My husband had a surprise for me when I picked him up from the airport last Friday.
“How would you like to go to the Bahamas in a month?!”
“Oh!” Oh yeah, baby. I’ve never been to the Bahamas! Clear blue water, sandy beaches, snorkeling!
“Oh…” I have to get into a bathing suit in a month. Uuuoohhh…feeling a little nauseous…
How did I let this happen? How did I go from slim to chubster in eight years? I can’t even look forward to a vacation because I don’t want to be in a swimsuit. Ok, I had three kids in four years. But my youngest is almost two. I have no excuse – except that my mouth has betrayed me. It’s all Mouth’s fault. She’s the one that keeps ordering me to get my butt in the kitchen and cook, and now Butt’s saying, “I told ‘ya so!”.
Now I have one month from tomorrow to lose as much weight as I can (healthily) before game time. I’m motivated, I’m pumped. I started The Fat Flush nutrition plan last Monday when I began FluffBusters with you guys. The Fat Flush is hard. It means no carbs, no salt, no FLAVOR for two weeks. Nothing but lean protein, veggies and fruit. After that I get to eat sprouted grain bread. I know, it sounds gross but trust me, it’s like manna from heaven after two weeks of no carbs.
I also started that fun running program that Apple posted about. I think it may very well help me get back into running. I used to jog for an hour six days a week; it’s how I got down to a size eight before I got pregnant again twice in a row. Now I’m lucky if I can get the old treadmill up to 4.5 for 3 minutes. I feel like a big fatty lumbering along on the treadmill. But if those guys on the Biggest Loser can do it…! Some of those people look absolutely amazing now. I want that to be me again. In like four weeks.
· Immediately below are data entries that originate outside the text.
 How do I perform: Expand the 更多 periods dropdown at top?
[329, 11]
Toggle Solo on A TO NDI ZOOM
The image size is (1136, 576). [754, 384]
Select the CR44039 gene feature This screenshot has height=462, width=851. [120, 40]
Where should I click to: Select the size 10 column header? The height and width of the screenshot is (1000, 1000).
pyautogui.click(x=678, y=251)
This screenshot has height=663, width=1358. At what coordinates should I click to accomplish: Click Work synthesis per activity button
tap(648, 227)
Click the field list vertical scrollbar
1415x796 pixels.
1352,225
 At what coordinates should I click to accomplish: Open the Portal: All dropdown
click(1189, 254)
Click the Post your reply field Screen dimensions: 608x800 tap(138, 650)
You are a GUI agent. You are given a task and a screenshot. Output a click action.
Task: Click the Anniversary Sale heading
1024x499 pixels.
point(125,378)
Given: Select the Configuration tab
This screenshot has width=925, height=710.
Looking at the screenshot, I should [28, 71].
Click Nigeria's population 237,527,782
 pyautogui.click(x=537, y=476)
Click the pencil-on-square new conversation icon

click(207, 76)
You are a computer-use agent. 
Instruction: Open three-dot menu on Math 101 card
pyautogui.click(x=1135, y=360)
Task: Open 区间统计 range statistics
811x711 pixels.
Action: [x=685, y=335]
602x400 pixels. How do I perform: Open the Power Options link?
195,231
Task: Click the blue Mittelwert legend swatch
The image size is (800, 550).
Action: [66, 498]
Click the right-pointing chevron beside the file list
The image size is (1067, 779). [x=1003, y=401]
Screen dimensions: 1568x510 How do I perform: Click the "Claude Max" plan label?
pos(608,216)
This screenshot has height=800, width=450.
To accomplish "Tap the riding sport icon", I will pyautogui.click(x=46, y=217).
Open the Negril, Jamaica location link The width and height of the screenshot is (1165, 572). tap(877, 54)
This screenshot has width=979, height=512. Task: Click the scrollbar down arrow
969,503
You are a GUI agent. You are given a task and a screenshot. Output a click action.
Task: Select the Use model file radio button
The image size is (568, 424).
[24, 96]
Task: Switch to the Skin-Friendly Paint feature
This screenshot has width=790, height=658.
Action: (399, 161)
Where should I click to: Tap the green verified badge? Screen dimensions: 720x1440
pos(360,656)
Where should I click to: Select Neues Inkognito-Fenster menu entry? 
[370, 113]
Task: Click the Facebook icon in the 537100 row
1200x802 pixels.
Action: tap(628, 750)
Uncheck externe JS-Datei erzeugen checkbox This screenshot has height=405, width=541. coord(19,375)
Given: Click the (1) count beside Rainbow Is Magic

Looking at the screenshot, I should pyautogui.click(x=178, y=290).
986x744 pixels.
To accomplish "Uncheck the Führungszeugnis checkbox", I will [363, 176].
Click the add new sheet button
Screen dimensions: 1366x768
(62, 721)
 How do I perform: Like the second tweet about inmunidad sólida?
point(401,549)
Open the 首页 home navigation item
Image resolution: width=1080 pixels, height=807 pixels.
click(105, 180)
I know I’m not going to be down to my goal weight in four weeks. It’s physically impossible. But I’m going to put a dent in it. As of this morning I’ve lost eight pounds in a week and a half. I’m not going to be able to continue losing like this, it’s going to start averaging out to 2-3 pounds a week. But I’ll take it.
I’m so glad you guys are doing this with me! Even though we’re not lumbering next to each other on the treadmill, I feel like you’re right there sweating along with me. I know we can do this.